-- Problem details --
Every entry should be given again exactly, with nothing dropped.
..........
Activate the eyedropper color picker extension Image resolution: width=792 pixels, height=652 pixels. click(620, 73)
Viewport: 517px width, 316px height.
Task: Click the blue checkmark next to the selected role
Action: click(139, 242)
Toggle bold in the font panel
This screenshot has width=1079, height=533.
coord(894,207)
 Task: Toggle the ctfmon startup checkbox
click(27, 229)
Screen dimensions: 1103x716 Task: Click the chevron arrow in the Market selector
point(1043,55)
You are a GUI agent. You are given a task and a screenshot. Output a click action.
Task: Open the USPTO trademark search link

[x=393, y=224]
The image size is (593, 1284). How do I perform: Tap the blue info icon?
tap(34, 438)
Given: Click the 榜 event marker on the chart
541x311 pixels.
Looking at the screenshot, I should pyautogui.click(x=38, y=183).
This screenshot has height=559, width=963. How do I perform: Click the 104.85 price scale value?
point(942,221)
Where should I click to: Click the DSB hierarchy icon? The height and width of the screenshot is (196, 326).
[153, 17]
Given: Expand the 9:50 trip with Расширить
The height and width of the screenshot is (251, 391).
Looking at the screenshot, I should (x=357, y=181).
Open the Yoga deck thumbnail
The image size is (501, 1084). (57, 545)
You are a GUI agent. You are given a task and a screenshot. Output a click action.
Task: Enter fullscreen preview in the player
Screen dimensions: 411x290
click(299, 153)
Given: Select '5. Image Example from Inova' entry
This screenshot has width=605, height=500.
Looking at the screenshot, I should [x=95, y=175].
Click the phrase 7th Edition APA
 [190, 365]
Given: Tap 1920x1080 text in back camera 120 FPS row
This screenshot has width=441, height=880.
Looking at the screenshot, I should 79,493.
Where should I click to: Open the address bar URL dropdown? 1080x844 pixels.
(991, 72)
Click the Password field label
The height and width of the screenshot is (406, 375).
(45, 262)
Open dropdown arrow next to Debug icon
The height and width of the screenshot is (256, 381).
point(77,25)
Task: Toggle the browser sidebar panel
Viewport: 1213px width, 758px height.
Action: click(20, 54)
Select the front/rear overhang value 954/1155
..........
-- Response --
Activate the eyedropper color picker extension Image resolution: width=792 pixels, height=652 pixels. click(620, 73)
Viewport: 517px width, 316px height.
Task: Click the blue checkmark next to the selected role
Action: click(139, 242)
Toggle bold in the font panel
This screenshot has width=1079, height=533.
coord(894,207)
 Task: Toggle the ctfmon startup checkbox
click(27, 229)
Screen dimensions: 1103x716 Task: Click the chevron arrow in the Market selector
point(1043,55)
You are a GUI agent. You are given a task and a screenshot. Output a click action.
Task: Open the USPTO trademark search link

[x=393, y=224]
The image size is (593, 1284). How do I perform: Tap the blue info icon?
tap(34, 438)
Given: Click the 榜 event marker on the chart
541x311 pixels.
Looking at the screenshot, I should pyautogui.click(x=38, y=183).
This screenshot has height=559, width=963. How do I perform: Click the 104.85 price scale value?
point(942,221)
Where should I click to: Click the DSB hierarchy icon? The height and width of the screenshot is (196, 326).
[153, 17]
Given: Expand the 9:50 trip with Расширить
The height and width of the screenshot is (251, 391).
Looking at the screenshot, I should (x=357, y=181).
Open the Yoga deck thumbnail
The image size is (501, 1084). (57, 545)
You are a GUI agent. You are given a task and a screenshot. Output a click action.
Task: Enter fullscreen preview in the player
Screen dimensions: 411x290
click(299, 153)
Given: Select '5. Image Example from Inova' entry
This screenshot has width=605, height=500.
Looking at the screenshot, I should [x=95, y=175].
Click the phrase 7th Edition APA
 [190, 365]
Given: Tap 1920x1080 text in back camera 120 FPS row
This screenshot has width=441, height=880.
Looking at the screenshot, I should 79,493.
Where should I click to: Open the address bar URL dropdown? 1080x844 pixels.
(991, 72)
Click the Password field label
The height and width of the screenshot is (406, 375).
(45, 262)
Open dropdown arrow next to Debug icon
The height and width of the screenshot is (256, 381).
point(77,25)
Task: Toggle the browser sidebar panel
Viewport: 1213px width, 758px height.
Action: click(20, 54)
Select the front/rear overhang value 954/1155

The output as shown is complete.